Como foi aprovado na Câmara Federal, o projeto de lei que amplia as terceirizações para as atividades-fim das empresas também institui a cobrança de impostos e contribuições federais para empresas contratantes. Hoje, só as empresas intermediadoras de mão de obra terceirizada é que sofrem essa cobrança. Segundo o projeto, haverá cobrança de 1,5% do Imposto de Renda (IR), de 1% da Contribuição Social sobre Lucro Líquido (CSLL), de 3,65% de PIS/Cofins e de 11% do INSS. Esses impostos e contribuições deverão ser retidos pelas empresas contratantes, como queria o ministro da Fazenda, Joaquim Levy, e o secretário da Receita Federal, Jorge Rachid.
Apesar da vitória da Fazenda, preocupada com a melhora das contas fiscais, a cobrança de FGTS ficou de fora do projeto final. As empresas contratantes devem apenas fiscalizar que o FGTS será recolhido pela empresa contratada.
O projeto também prevê a manutenção do salário aos trabalhadores que sejam contratados para a "prestação dos mesmos serviços terceirizados, com admissão de empregados da antiga contratada".
O artigo 8 do projeto final prevê que os trabalhadores terceirizados que passem a atuar na atividade-fim sejam representados pelo sindicato da categoria.
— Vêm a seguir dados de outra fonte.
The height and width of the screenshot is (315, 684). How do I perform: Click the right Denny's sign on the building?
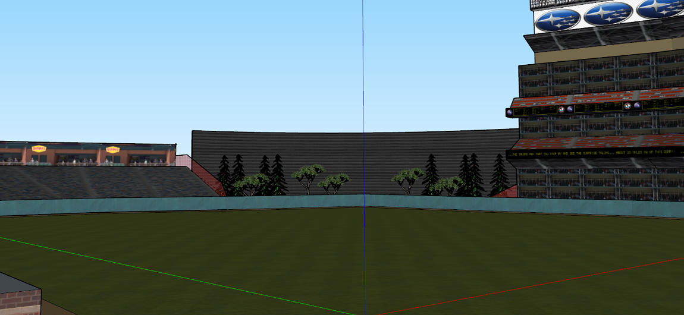coord(112,150)
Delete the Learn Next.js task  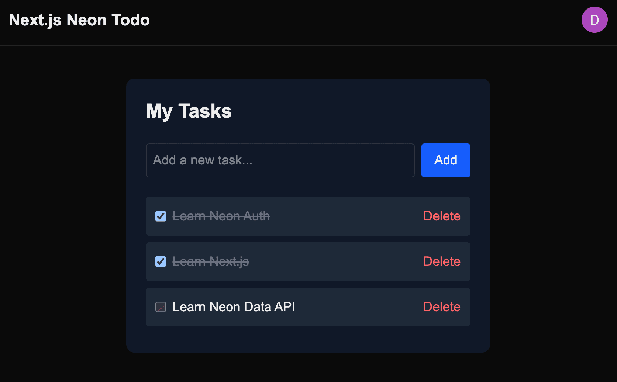pyautogui.click(x=442, y=261)
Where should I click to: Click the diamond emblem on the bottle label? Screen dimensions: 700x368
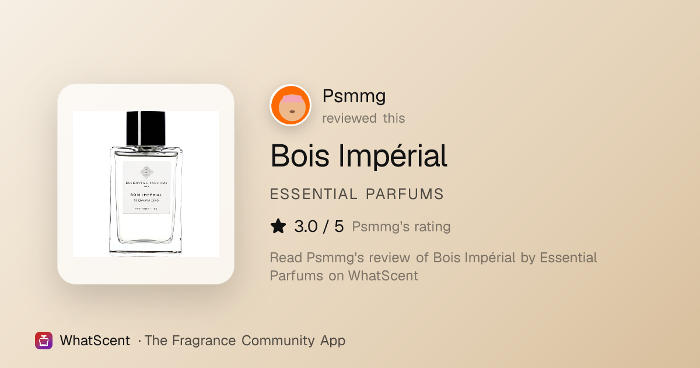146,172
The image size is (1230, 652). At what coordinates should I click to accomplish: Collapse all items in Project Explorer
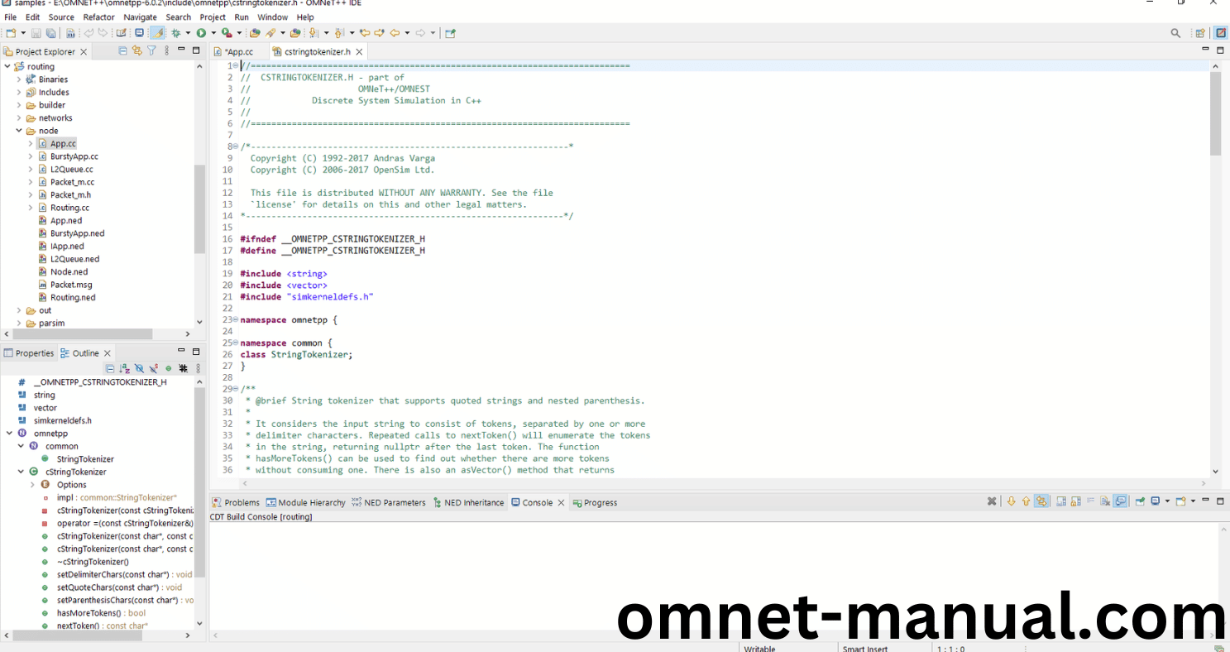coord(122,50)
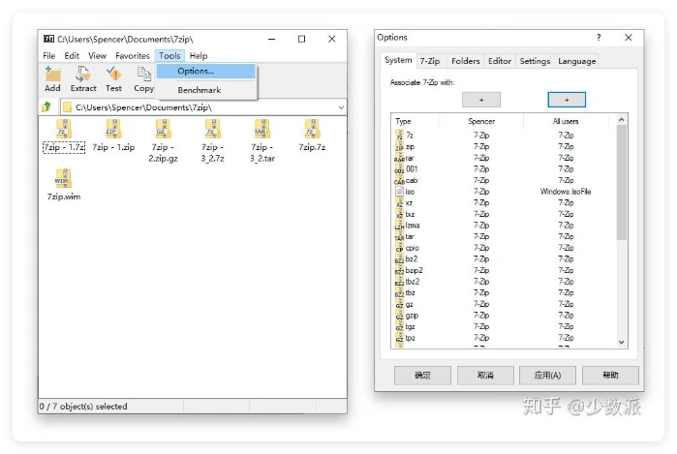Image resolution: width=677 pixels, height=454 pixels.
Task: Switch to the Folders tab
Action: [x=465, y=61]
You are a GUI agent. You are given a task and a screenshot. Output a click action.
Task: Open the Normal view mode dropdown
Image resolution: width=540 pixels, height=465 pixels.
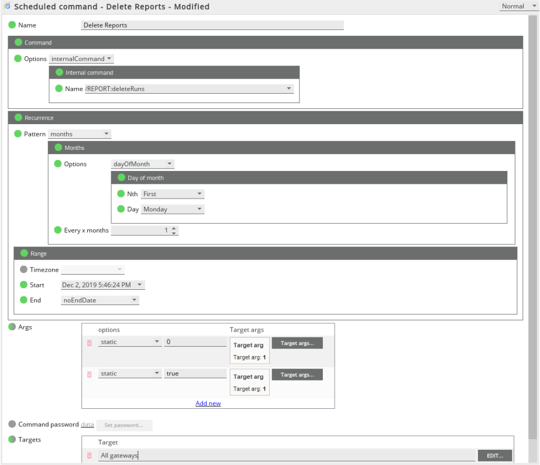(x=518, y=6)
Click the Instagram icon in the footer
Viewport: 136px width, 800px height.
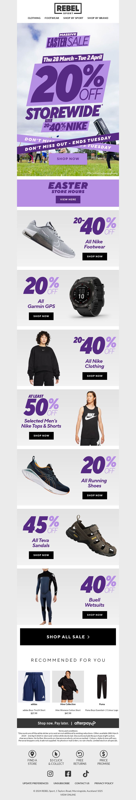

Essa alteração não agrada empresários, que desejavam a formatação anterior. Pelo projeto original, se um terceirizado fosse contratado para exercer a função de metalúrgico numa fábrica de carros, isto é, a "atividade-fim" nesta empresa, ele seria ligado a um sindicato dos terceirizados, que tem menos força e influência do que os sindicatos dos metalúrgicos; agora não.
A votação ocorreu com as galerias vazias e o presidente da Casa, Eduardo Cunha (PMDB-RJ), principal defensor da matéria, não permitiu a entrada de representantes da CUT, aos quais chamou de "vândalos".